This column originally appeared on Real Money Pro at 9:18 a.m. EDT on April 26.
At the start, I reminded everyone that when discussing the markets on "Fast Money" during the first week of April, I suggested that we faced a correction of about 5%. At the low on Monday, we got close to that loss. What makes me more constructive now is that we have had a panoply of concerns but the market has only bent it has not broken. Some of the obvious concerns include an economic contraction in Europe, an Italian and Spanish debt crisis that shows few signs of stabilization, renewed questions regarding austerity in the EU as a solution to its fiscal woes, a potentially upsetting French presidential victory by François Hollande, a cut in the outlook for India's sovereign debt, a sudden and ominous drop in the yield on the 10-year U.S. note (from 2.38% to close to 1.90%), and a technical breakdown in the S&P 500 under important technical moving averages. It's important to remember that, at times, it is how stocks react to news that is sometimes as important, or more important, than the news itself. So I have concluded that the correction in April has discounted the known economic and market headwinds that I fretted about nearly a month ago on the show. (Interestingly, AAII reports this morning that investor sentiment remains sour (a contrarian signal) with bulls 27.6 vs. 31.1 and bears 37.4 vs. 33.8.) But it's not just price action that is bringing us back to the land of the living (at least from an investment sense). It's also that:
- Overall earnings and forward guidance have been far better than I (and others) have expected. In fact, the earnings beat thus far in the first quarter is almost 600 basis points above consensus. This is serving to offset the squishy macroeconomic releases.
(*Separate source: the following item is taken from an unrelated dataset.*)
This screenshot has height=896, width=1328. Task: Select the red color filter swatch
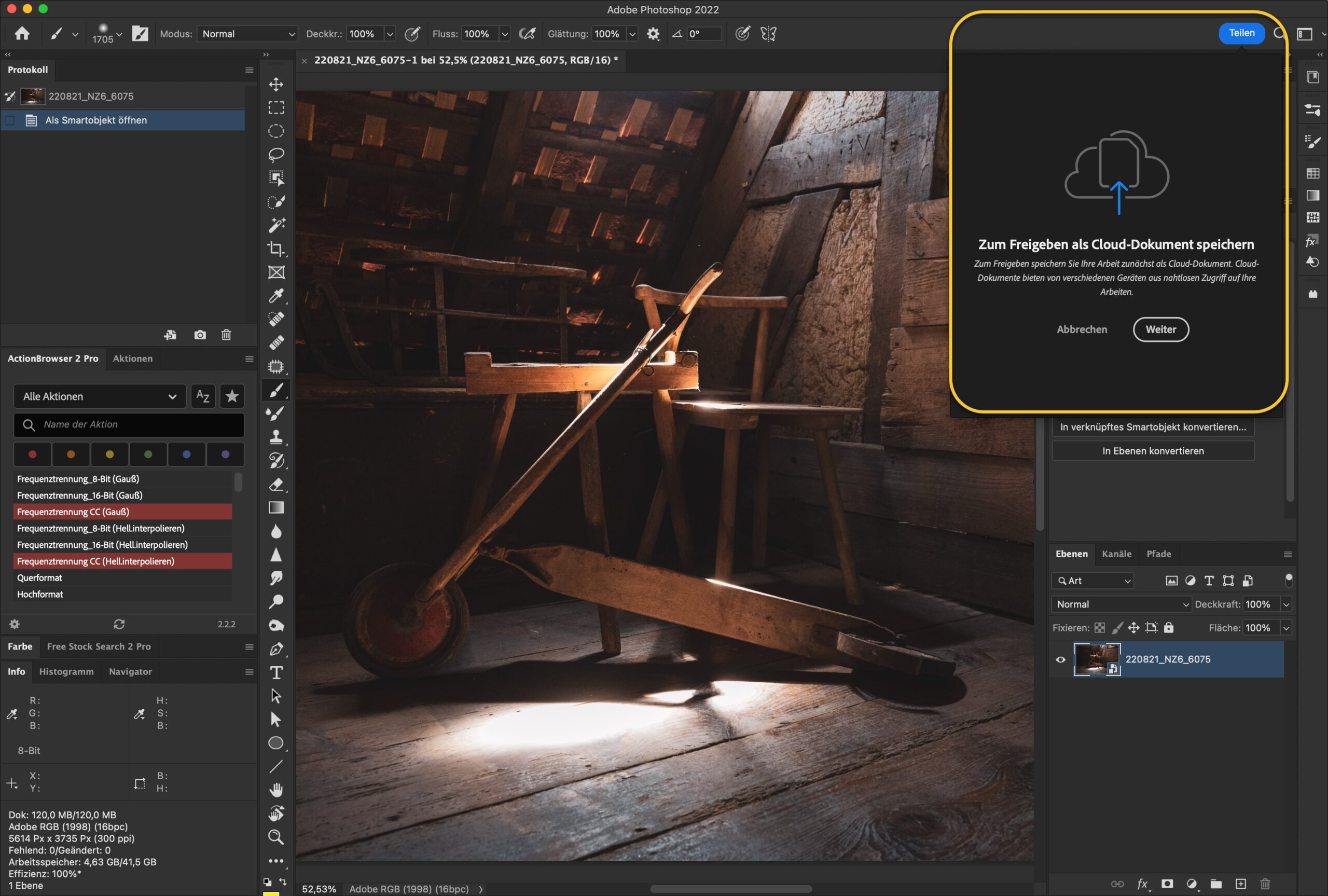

- Since we operate in the NBA -- nothing but Apple (AAPL) -- market, Apple remains a pivotal stock and an important contributor to aggregate corporate profits, and its blowout results cannot be overstated in consequence and effect on investor sentiment.
- The general concerns regarding domestic economic weakness might have been overstated -- my baseline expectation of a muddle-through 2% real GDP trajectory is now looking low, as first-quarter 2012 real GDP is trending close to 3% and second-quarter 2012 real GDP is tracking at around 2.5%.
- And I am looking at the bond market, which today went down on a weak durables number, which follows other ambiguous economic releases. This means that the important reallocation out of bonds and into stocks might have already started. It could be a powerful catalyst for equities.